The government wants all publicly procured construction projects with a value greater than £5m to use Level 2 building information modelling (BIM) by 2016. It is likely to be widely adopted in the private sector, too.
BIM is a move away from traditional 2D computer-aided design drawings to easily visualised, 3D designs. It provides access to data-rich, intelligent 3D ‘objects’, which contain embedded asset data. An object can be a 3D image of a product, component or structure, and can include information such as detailed dimensions, material specifications, accreditations, efficiencies, carbon content, maintenance schedules and performance.
BIM assists in virtual design, but the key to getting the most out of it is to see it as more than just clever software. BIM can deliver many benefits to the project teams involved in the design and construction process. For example, architects can use BIM to digitally explore alternatives, optimise their designs and carry out value engineering, thereby improving efficiency, creativity and innovation. Plus, with the availability of increased data, architects should be able to make informed economic and environmental decisions from the very start of the design, which continue throughout the project life cycle.
We would say that BIM paints a clearer picture, and can bring ‘truth’ to a design while it’s still in its early stages. BIM helps to inform clients about what is realistic, and helps them to visualise. And all of this can only increase customer satisfaction, of course.

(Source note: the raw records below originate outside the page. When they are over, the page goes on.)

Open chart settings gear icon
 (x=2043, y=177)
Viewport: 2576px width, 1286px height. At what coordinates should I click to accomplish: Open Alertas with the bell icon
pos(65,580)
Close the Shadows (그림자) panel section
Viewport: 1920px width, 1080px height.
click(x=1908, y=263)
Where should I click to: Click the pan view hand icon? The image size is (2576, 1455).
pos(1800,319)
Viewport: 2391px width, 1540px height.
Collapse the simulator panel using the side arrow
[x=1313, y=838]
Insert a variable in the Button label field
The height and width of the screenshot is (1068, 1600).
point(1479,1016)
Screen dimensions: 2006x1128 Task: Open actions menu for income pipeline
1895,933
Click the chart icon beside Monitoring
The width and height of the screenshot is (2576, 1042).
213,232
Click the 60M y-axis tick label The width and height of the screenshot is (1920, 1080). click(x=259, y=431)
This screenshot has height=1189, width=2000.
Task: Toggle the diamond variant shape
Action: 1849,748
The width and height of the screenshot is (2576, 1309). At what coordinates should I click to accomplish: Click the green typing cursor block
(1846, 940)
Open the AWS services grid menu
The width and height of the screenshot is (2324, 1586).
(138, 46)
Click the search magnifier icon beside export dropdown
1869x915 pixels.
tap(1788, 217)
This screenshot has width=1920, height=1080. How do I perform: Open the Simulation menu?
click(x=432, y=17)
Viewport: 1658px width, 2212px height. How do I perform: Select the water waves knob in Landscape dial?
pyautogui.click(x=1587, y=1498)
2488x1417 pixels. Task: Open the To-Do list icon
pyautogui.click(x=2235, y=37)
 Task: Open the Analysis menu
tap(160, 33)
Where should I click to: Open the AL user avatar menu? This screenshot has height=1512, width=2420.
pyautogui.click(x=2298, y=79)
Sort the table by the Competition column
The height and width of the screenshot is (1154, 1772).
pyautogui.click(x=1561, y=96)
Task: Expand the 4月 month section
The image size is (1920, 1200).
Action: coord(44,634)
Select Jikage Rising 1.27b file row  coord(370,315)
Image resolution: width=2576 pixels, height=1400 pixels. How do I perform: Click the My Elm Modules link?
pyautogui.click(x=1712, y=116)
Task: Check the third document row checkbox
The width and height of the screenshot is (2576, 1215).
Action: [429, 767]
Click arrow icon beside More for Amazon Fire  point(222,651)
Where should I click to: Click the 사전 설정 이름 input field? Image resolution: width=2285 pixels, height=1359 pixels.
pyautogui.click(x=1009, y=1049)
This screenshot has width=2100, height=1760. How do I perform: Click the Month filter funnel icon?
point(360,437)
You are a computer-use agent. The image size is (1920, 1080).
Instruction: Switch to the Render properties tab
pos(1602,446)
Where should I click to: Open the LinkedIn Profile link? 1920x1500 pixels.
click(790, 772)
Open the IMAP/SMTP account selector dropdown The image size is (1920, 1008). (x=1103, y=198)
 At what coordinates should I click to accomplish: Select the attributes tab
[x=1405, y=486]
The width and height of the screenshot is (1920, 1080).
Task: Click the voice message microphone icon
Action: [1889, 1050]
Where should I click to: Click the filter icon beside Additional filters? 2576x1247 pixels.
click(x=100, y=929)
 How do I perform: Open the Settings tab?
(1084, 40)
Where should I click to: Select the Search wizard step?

BIM also delivers better workforce coordination and collaboration, and improved construction and project management. It forges closer working relationships between all parties – architects, structural engineers, mechanical and electrical consultants and contractors – right from the start. Everyone involved in the design, specification and construction process gains a clearer understanding of how a building or structure will be built and how the project needs to progress.
Changes can be made during the early stages of a project, which is significantly less expensive than making them once construction has started, and the construction schedule can be planned long before work starts on-site. Understanding which products need to be delivered and installed first enables any potential problems to be identified early in the design phase and resolved before construction begins, therefore significantly reducing on-site clashes.
Traditionally, on-site clashes aren’t identified until very late in the day, when all the trades are working there. This causes frustration, inconvenience, reduced productivity and delays – and it can be costly. Safety risks can also be designed out from the outset, avoiding the operational problems that can occur during and after construction.
In addition, BIM is seen as a key element of the government’s plans for construction projects to become 33 per cent cheaper and delivered 50 per cent faster, using 50 per cent fewer materials and emitting 50 per cent less carbon by 2025. By using BIM, capital building costs can be reduced by 20 per cent along with similar levels of carbon reduction – achieved through unlocking new, more efficient ways of working at all stages of the project life cycle.
There is certainly scope for improvement. A set of statistics recently published in a project management supplement in The Times suggested that in the energy and utility sector, just 2.5 per cent of projects are deemed to be delivered on time and only 8.5 per cent deliver on budget. It’s important to point out that BIM doesn’t just provide benefits during the design and construction process – it can deliver benefits to building owners as well. In particular, BIM can assist with planning maintenance and refurbishments, improving energy efficiency and calculating life cycle costs.
Yet despite the huge benefits of BIM, much more needs to be done to encourage companies to use the technology and get the best out of it. We know that people working in the industry are generally aware of BIM, but there is still a huge sliding scale of knowledge and experience.
BIM in practice
One key way to improve this is to share best practice, and to provide tangible, positive examples of where BIM has been used. Communication between different teams (ie design, procurement, construction and operations), and asking BIM advocates to share their knowledge and insight, is essential to get people on board, and to demonstrate the many benefits of BIM.
As an example, National Grid project manager Paul Lee has been instrumental in promoting the benefits of the company’s BIM innovation trial, and how it has been tested and embedded on its pilot Feeder 9 project – a tunnel and high-pressure pipeline running underneath the River Humber.
It can also be beneficial to simplify BIM. Some of our clients even avoid the acronym BIM – they believe terms like ‘intelligent 3D modelling’ are easier to understand. It’s important to communicate that BIM is actually nothing new. It’s really just information technology – and thinking differently about how the information is used.
BIM offers many benefits, including better collaboration, closer working relationships, improved construction and project management, increased customer satisfaction, more efficient design, and improved creativity, innovation and visualisation. But to get the best out of BIM, we recommend improving communication across project teams, the sharing of best practice and tangible examples, building advocacy, simplifying terms/the concept where necessary and sourcing easily available, accurate BIM models.